1«Философский словарь» был первоначально написан Вольтером в 1764 г. как вполне самостоятельное и законченное произведение. Его точное название – «Портативный философский словарь». Этот словарь множество раз переиздавался при жизни Вольтера под разными названиями, каждый раз с новыми дополнениями. Кроме того, в 1770–1772 гг. Вольтер опубликовал «Вопросы Энциклопедии», составленные главным образом из статей, опубликованных в Энциклопедии. Издатели «Кельского» собрания сочинений Вольтера (1785–1787) в «Философский словарь» включили статьи из «Философского словаря», из «Вопросов Энциклопедии», статьи для Энциклопедии, не вошедшие в «Вопросы Энциклопедии», а также статьи, предназначенные для Большого словаря Французской Академии, и некоторые другие неопубликованные работы Вольтера. В этом виде «Философский словарь» переиздавался во всех последующих изданиях сочинений Вольтера, в том числе и в издании под редакцией Молана, с которого и сделаны публикуемые переводы.
2Статья написана в 1770 г. Название статьи связано со спором о древних и новых, разыгравшимся в конце XVII в. между Шарлем Перро (1628–1703) и Фонтенелем (1657-1757), с одной стороны, и Буало и Расином – с другой. В поэме «Век Людовика XIV» (1687) Ш. Перро, опираясь на идею прогресса, доказывал превосходство современных писателей над античными. Идеи этой поэмы получили дальнейшее развитие в «Параллелях между древними и новыми авторами» – серии диалогов, выходивших с 1688 по 1697 г. отдельными выпусками. Сторонниками Перро были два его брата, Пьер и Клод Перро, а также Фонтенель, который в «Вольных рассуждениях о древних и новых авторах» (1688) целиком солидаризировался с Ш. Перро. Против сторонников «новых» выступили Буало, Расин, Лафонтен и другие, доказывавшие превосходство прославленных писателей древности. Этот спор, закончившийся в 1700 г. примирительным письмом Буало к Ш. Перро, снова возобновился в 1714 г., когда де Ламотт выпустил свой перевод «Илиады», предпослав ему «Рассуждение о Гомере», в котором греческий поэт подвергался суровой критике. Против Ламотта выступила г-жа Дасье (1647–1720), защищая авторитет античных поэтов.

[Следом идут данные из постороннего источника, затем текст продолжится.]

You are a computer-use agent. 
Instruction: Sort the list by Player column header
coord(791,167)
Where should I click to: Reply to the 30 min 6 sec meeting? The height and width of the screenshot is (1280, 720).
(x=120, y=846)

3Нестор в «Илиаде»… начинает свою речь словами… – Гомер, Илиада, Песнь I, ст. 260-268.
4Лукреций, не колеблясь, утверждает… – Лукреций Кар (95–53 до н. э.) – римский поэт, последователь философии Эпикура, автор философской поэмы «О природе вещей».

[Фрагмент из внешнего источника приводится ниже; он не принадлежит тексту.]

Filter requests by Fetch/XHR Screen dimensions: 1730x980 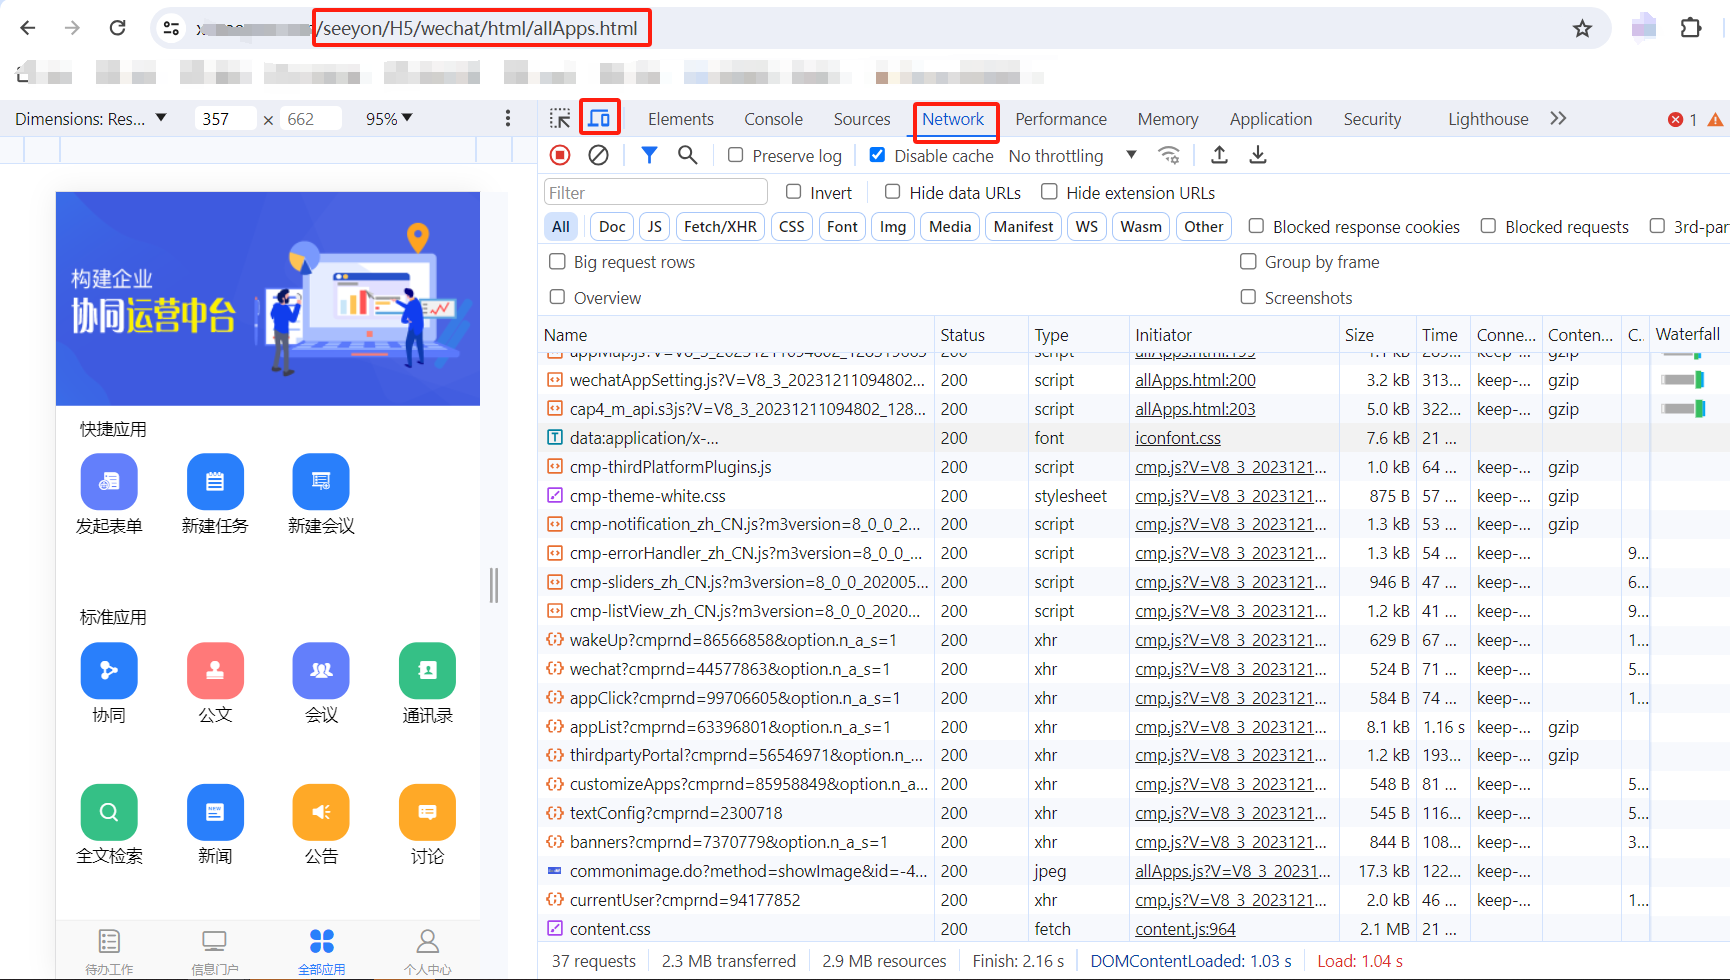[720, 227]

5«Неужели, – говорит он, – наши стихи подобны нашему вину…» – Гораций, Послания, кн. II, I, ст. 34.
6«Indignor quidquam reprehendi, non quia crasse…» (латин.) –«Я негодую, когда не за то порицают, что грубоСложены или некрасивы стихи, а за то, что недавно.Требуют чести, награды для древних, а не снисхождения…Тот рукоплещет, совсем не талант одобряя усопших:Нет, это нас он лишь бьет, ненавидя все наше, завистник!» (Гораций, Послания, кн. II, I, ст. 76–78, 88–89, пер. Н. Гинцбурга)
7Додона – город в центре Эпира со священной дубравой и оракулом Юпитера.
8…в одной из од… – «Соревнование», ода к г-ну Фонтенелю.
9Талон, Омер (1595–1652), Биньон, Жером (1589–1656) – видные французские судейские чиновники, члены Парижского парламента.
10Тибулл (ок. 59 – ок. 19 до н. э.) – римский поэт, автор любовных элегий.
11…до эпохи Плутарха… – Для Вольтера греческим философом и писателем Плутархом (ок. 46 – ок. 127) завершается классический период античной литературы.